Introduction
In the good ol’ times database triggers were used to populate database columns like primary identifiers or audit columns.
Here is an example of such a trigger.
For sake of simplicity I concentrate on the insert trigger.
create table swe_demo (id number primary key ,col1 number ,col2 varchar2(30) ,inserted_date date not null ,inserted_from varchar2(30) not null); create sequence swe_demo_seq cache 10000; create or replace trigger swe_demo_bri_trg BEFORE INSERT ON swe_demo FOR EACH ROW BEGIN -- record needs always a key IF :new.id IS NULL THEN :new.id := swe_demo_seq.NEXTVAL; END IF; -- timestamp of the last changes :new.inserted_date := SYSDATE; :new.inserted_from := COALESCE(v('APP_USER'), user); END swe_demo_bri_trg; /
What does it do?
- The ID column is filled with a sequence value.
- The inserted_date column is filled with sysdate.
- The inserted_from column is filled with the current apex user or if that is not set, then the connected user is choosen.
It is time to revisit that functionality and see which new and maybe better conceptes are offered when the newest technologies are in place.
This was tested against Apex 5.0.1 and Oracle 12.1.0.1 .
It should work also in Apex 5.0.3 and Oracle 12.1.0.2
Solution
If you are just looking for the final code – here is my “perfect” solution.
create sequence swe_demo_seq cache 10000; create table swe_demo (id number default swe_demo_seq.nextval primary key ,col1 number ,col2 varchar2(30) ,inserted_date date default sysdate not null ,inserted_from varchar2(30) default coalesce( sys_context('APEX$SESSION','app_user') ,regexp_substr(sys_context('userenv','client_identifier'),'^[^:]*') ,sys_context('userenv','session_user') ) not null);
The inserted_from value is now more accurate.
You might have noticed that the need for an insert trigger is gone.
This increases performance considerably.
To insert 1 mill rows the old version needed more than a minute.

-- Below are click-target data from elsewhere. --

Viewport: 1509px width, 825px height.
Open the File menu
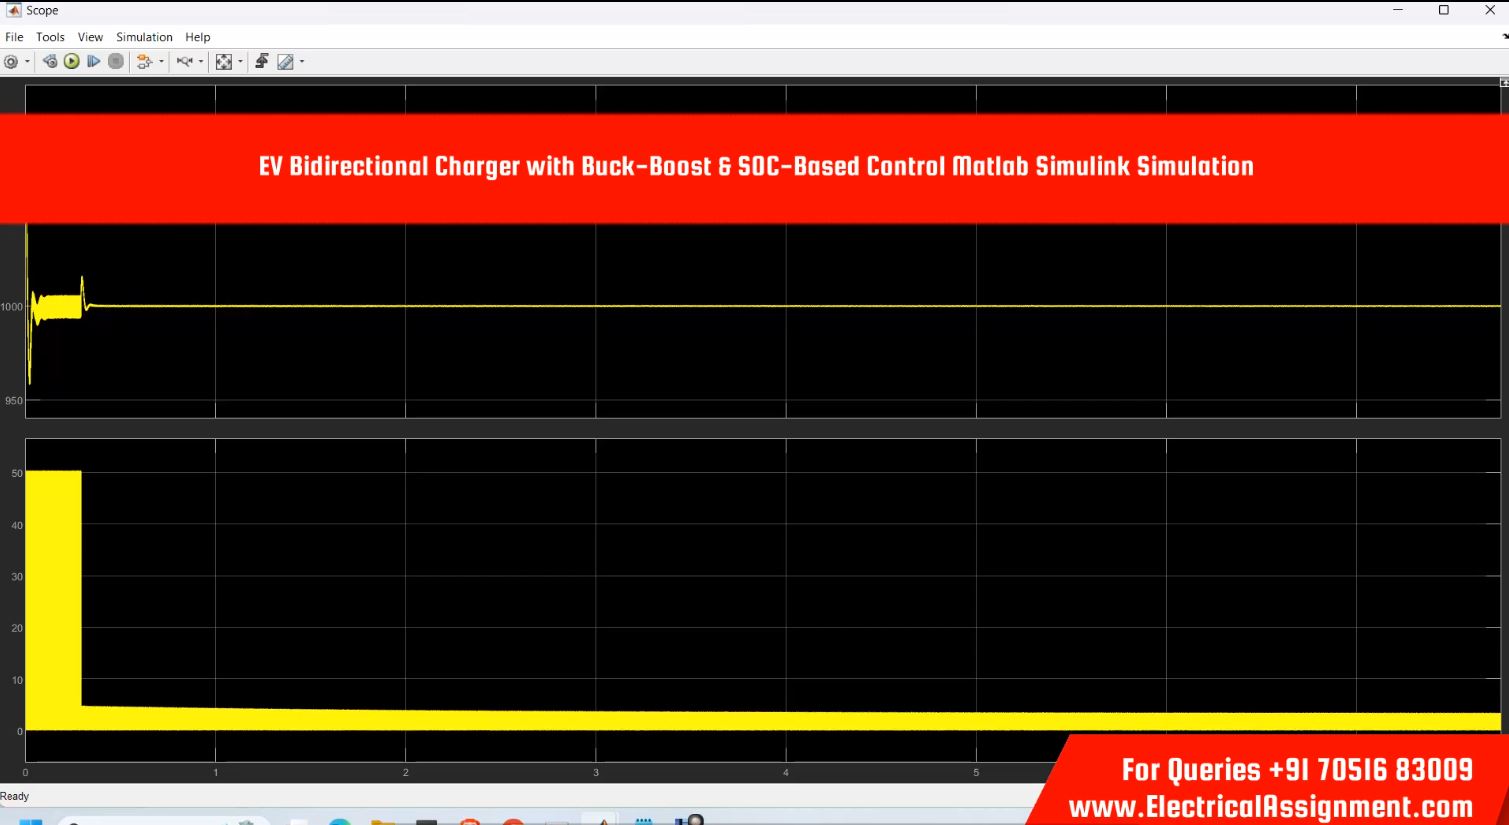click(14, 37)
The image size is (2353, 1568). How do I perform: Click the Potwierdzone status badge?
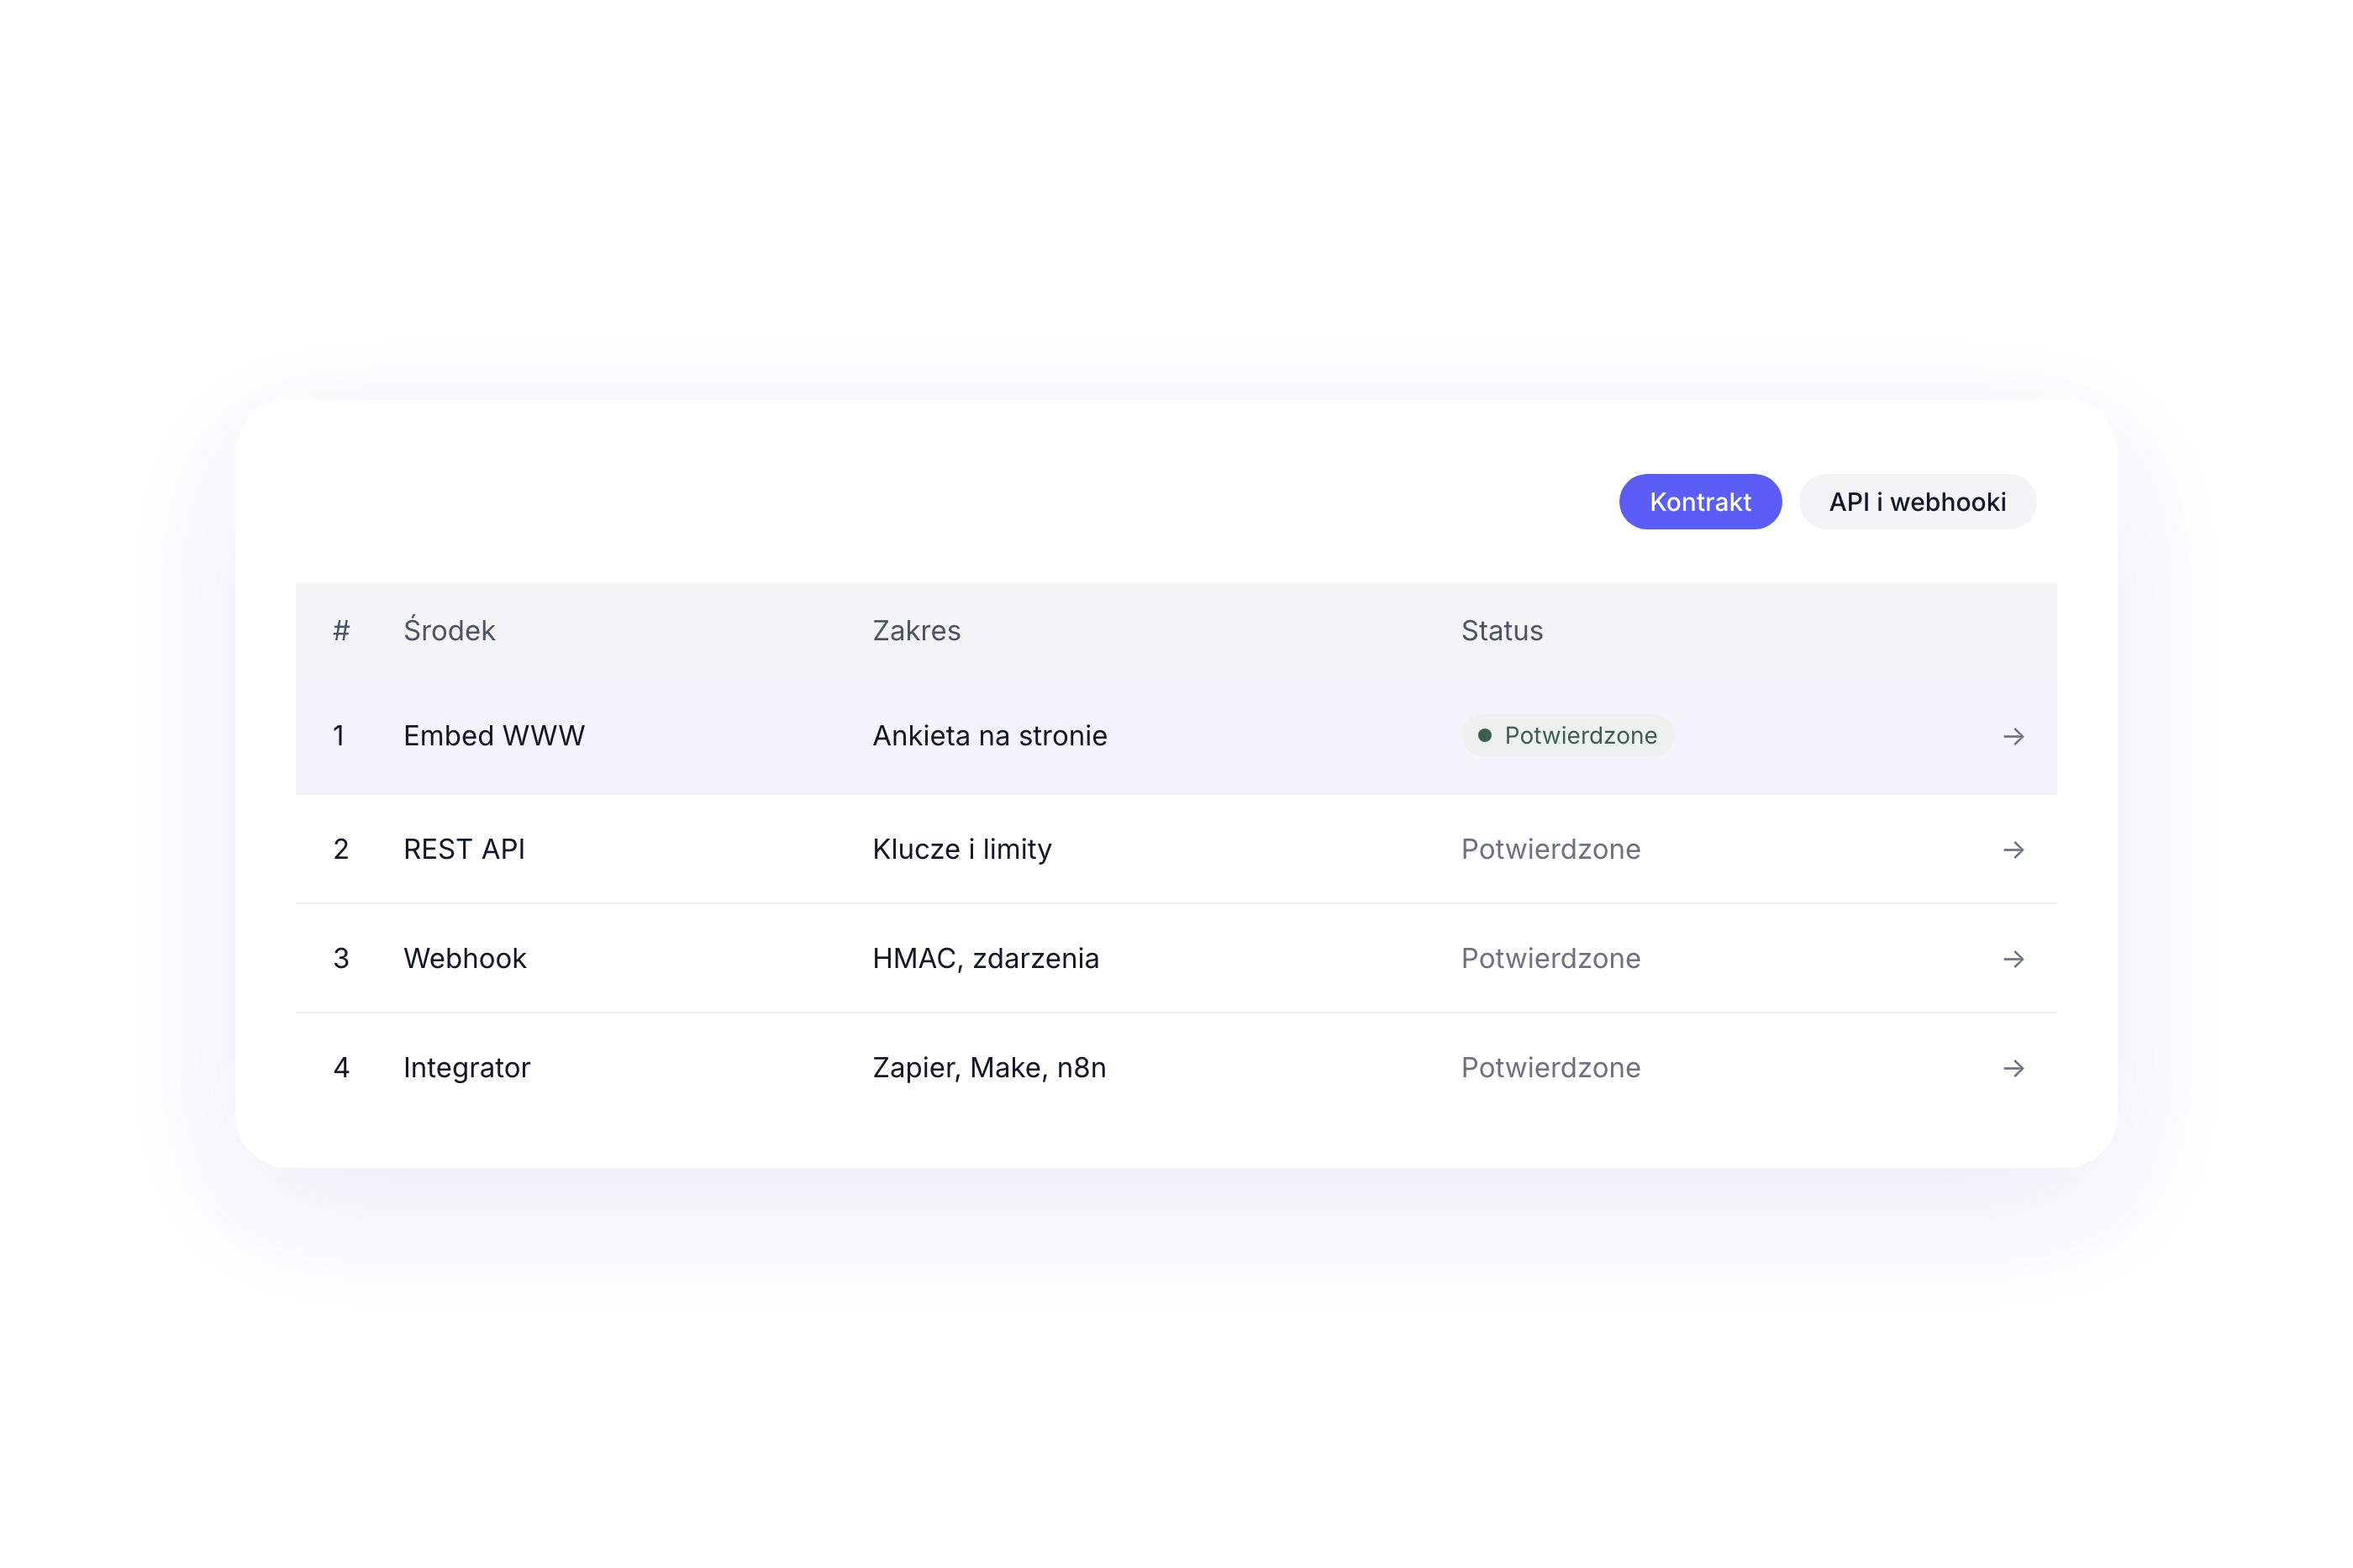(x=1566, y=735)
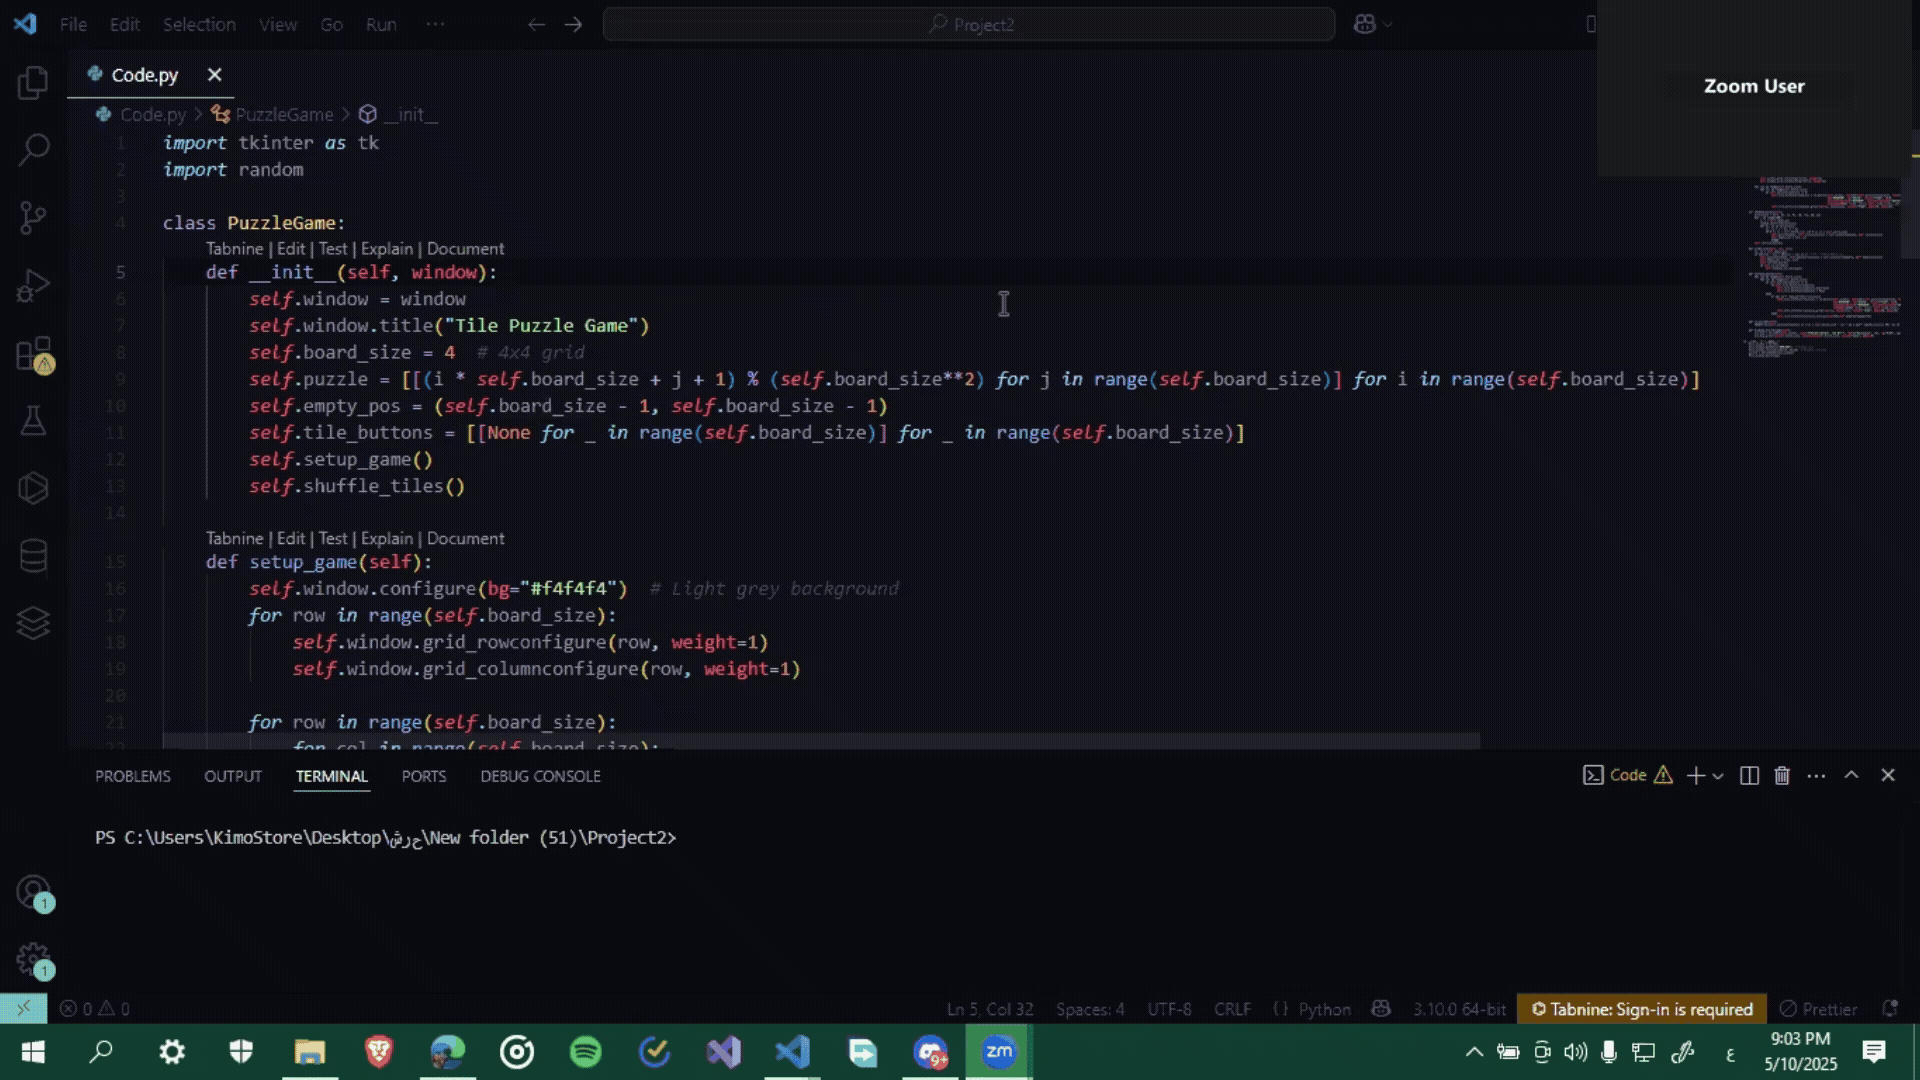Split the terminal panel

tap(1749, 776)
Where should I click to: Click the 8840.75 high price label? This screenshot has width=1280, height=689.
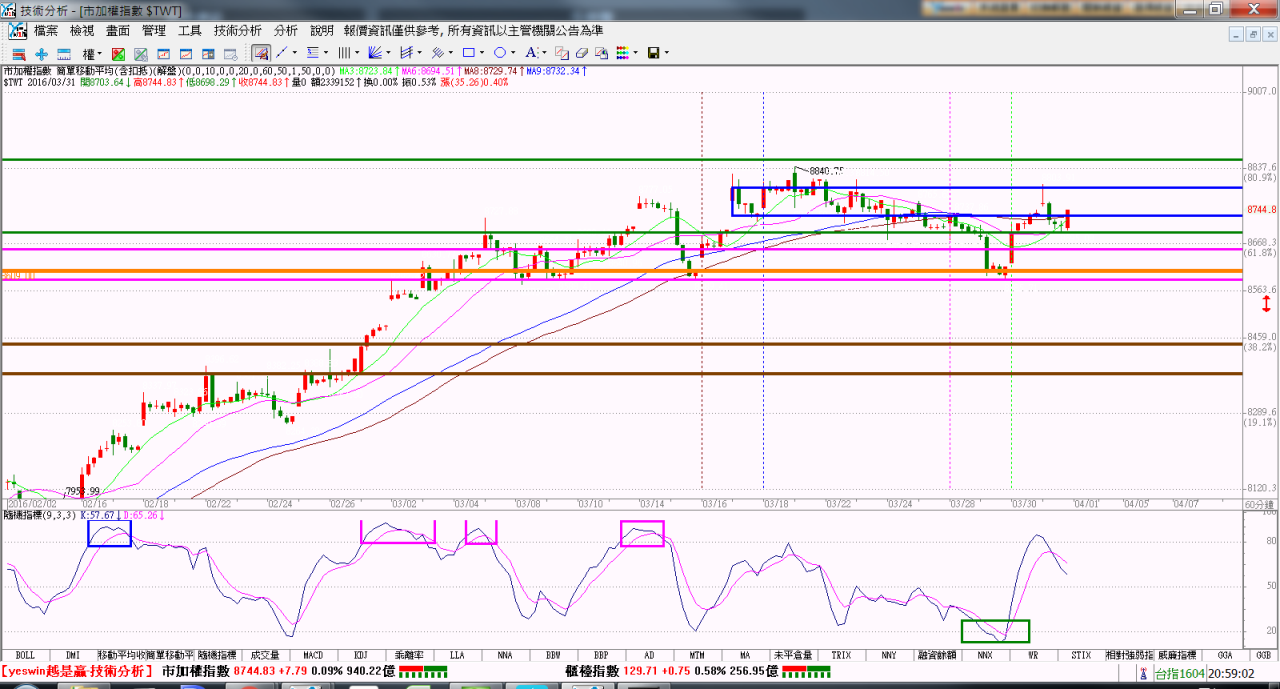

This can be considered fast.
Elapsed: 00:01:12.904
The new version needs less than 6 seconds. This is a blizzard!
Elapsed: 00:00:05.598
I admit that the test was specifically set up to show a major difference. Feel free to set up your own more realistic test cases.
Still 12 times faster is really nice.
The test code to get this result can be seen in chapter TC4.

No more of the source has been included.